:: WHAT IS EXPECTED ::
Among the lines of the entries below, count those containing the word "beside" and answer with the number only.

:: RECORDS FOR THE TASK ::
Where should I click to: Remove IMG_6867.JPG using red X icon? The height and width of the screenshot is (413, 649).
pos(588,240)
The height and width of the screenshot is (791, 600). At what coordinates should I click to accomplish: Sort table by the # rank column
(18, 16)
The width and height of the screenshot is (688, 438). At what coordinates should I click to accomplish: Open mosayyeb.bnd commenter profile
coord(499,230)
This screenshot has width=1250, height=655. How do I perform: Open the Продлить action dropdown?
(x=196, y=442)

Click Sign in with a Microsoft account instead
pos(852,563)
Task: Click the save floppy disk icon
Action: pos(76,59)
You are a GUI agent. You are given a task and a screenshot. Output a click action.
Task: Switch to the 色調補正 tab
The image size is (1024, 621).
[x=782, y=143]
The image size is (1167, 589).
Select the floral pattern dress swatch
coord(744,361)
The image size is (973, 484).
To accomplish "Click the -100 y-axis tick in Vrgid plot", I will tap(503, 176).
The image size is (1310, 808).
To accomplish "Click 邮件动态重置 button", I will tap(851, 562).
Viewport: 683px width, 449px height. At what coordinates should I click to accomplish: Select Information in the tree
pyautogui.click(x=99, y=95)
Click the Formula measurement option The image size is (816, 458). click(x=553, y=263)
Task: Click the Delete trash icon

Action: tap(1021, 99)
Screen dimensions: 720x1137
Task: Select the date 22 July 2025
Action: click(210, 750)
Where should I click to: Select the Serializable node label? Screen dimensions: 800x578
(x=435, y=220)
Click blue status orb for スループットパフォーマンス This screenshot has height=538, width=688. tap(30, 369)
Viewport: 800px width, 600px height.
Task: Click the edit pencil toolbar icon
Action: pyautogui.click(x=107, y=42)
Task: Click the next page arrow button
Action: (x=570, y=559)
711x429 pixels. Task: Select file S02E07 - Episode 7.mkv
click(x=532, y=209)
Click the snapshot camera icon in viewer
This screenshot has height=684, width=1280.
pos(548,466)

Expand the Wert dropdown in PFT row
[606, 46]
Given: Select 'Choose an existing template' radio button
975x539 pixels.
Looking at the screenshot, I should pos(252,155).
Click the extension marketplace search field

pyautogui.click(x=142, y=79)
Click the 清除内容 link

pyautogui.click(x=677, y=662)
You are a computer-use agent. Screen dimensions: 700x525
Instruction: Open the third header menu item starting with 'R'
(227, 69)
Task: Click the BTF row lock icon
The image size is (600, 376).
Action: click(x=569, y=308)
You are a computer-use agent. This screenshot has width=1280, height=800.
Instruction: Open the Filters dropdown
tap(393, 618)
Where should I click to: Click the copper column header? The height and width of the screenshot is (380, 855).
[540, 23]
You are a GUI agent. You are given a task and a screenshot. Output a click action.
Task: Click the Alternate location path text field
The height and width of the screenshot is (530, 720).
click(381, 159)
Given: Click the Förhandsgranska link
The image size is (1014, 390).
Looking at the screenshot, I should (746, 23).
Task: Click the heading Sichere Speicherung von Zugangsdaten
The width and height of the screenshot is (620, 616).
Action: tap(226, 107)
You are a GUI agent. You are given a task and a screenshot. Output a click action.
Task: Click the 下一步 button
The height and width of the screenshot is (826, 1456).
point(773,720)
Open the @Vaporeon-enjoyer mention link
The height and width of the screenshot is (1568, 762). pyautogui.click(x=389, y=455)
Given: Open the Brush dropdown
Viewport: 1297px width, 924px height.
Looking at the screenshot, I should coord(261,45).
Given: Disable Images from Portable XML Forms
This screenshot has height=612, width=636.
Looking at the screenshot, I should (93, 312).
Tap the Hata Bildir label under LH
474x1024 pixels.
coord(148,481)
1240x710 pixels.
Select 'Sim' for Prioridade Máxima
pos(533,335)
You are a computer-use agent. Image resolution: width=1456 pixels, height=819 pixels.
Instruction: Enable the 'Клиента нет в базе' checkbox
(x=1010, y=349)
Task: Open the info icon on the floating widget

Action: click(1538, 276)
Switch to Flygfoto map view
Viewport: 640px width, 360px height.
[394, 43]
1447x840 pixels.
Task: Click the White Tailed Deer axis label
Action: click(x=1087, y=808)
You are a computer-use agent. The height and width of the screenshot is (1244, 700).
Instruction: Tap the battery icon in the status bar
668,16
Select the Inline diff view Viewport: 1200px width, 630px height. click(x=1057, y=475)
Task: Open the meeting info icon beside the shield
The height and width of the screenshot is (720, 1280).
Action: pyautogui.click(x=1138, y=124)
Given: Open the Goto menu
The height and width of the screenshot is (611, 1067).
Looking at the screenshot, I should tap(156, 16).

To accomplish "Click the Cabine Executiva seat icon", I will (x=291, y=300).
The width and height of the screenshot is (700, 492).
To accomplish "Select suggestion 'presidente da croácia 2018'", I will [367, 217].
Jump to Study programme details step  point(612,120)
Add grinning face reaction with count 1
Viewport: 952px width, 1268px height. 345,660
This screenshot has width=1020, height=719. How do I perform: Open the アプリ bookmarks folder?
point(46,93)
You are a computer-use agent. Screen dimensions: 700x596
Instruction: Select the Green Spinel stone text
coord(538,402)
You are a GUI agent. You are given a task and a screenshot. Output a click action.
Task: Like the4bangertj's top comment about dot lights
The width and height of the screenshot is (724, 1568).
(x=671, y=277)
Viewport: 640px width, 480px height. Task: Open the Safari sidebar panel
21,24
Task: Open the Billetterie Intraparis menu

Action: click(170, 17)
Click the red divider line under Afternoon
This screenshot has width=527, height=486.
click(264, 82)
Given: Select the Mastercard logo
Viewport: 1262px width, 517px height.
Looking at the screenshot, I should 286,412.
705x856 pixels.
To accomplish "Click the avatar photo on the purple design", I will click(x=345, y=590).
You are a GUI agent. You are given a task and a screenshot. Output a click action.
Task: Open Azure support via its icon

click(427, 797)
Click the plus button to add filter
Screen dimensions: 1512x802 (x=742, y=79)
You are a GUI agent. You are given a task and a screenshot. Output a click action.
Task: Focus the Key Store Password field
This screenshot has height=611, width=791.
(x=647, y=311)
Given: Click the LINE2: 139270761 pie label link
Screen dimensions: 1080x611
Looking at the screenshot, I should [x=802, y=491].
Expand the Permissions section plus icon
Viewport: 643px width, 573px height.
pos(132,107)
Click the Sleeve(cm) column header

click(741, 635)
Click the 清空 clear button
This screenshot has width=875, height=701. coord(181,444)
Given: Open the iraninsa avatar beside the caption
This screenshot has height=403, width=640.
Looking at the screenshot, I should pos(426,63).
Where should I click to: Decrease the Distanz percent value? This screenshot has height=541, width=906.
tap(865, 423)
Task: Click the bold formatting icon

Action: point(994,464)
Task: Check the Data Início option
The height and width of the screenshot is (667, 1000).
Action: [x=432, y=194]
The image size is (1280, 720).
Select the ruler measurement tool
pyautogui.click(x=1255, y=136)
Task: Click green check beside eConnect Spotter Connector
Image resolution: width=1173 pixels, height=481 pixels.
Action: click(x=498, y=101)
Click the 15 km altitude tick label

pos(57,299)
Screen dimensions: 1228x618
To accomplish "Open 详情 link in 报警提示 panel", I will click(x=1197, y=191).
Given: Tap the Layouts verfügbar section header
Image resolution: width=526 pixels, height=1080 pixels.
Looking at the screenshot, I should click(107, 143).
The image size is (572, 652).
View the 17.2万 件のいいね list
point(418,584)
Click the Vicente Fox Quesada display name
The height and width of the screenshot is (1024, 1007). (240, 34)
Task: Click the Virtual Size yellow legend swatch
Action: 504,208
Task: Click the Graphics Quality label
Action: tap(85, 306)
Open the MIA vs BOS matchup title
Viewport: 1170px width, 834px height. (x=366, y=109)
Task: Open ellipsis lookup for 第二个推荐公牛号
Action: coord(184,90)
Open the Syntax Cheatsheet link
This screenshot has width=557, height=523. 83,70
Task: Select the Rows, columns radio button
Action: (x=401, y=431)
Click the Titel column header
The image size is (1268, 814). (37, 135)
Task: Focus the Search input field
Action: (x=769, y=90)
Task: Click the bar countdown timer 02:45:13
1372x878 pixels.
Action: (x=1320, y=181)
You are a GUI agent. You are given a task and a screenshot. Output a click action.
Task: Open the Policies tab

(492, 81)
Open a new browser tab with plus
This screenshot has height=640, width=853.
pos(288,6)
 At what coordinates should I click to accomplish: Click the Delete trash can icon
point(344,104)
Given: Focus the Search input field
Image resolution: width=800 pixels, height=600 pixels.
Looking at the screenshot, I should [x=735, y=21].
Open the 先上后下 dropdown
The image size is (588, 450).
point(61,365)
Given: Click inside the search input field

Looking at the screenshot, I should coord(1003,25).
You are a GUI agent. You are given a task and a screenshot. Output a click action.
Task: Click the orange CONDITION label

:: WRITTEN RESPONSE ::
3